**Problem description:**
In the copy, keep every record exact and leave out all images.

**Data records:**
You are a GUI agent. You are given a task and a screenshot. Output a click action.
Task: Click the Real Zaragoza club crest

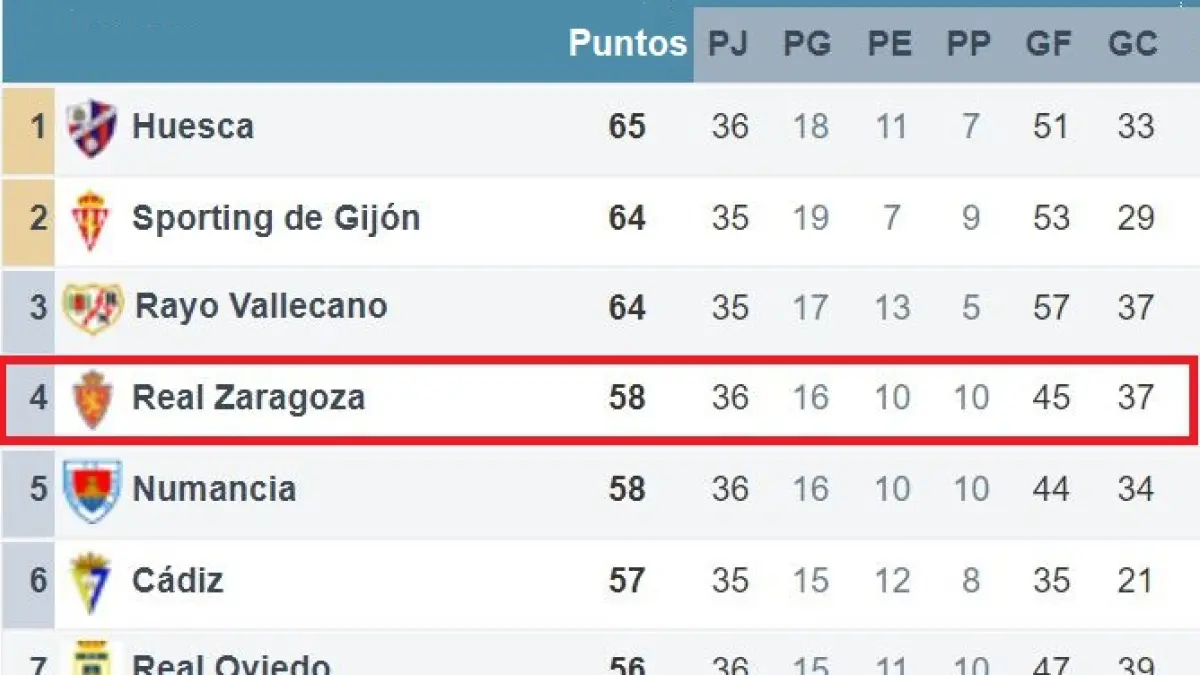tap(92, 398)
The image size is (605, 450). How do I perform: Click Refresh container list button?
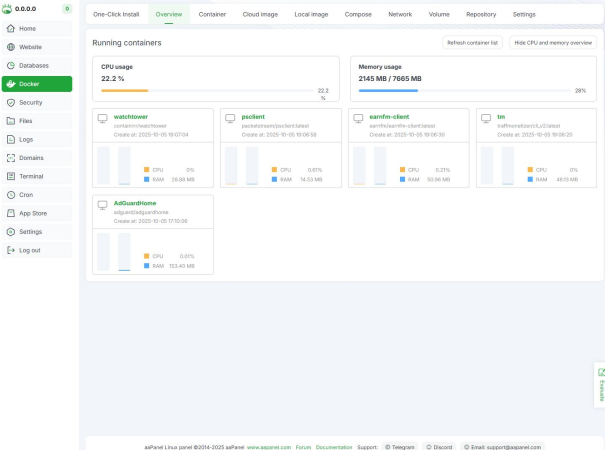[473, 43]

**Answer to this exercise:**
You are a GUI agent. You are given a task and a screenshot. Output a click action.
Task: Click the Real Zaragoza club crest

tap(92, 398)
The image size is (605, 450). How do I perform: Click Refresh container list button?
[473, 43]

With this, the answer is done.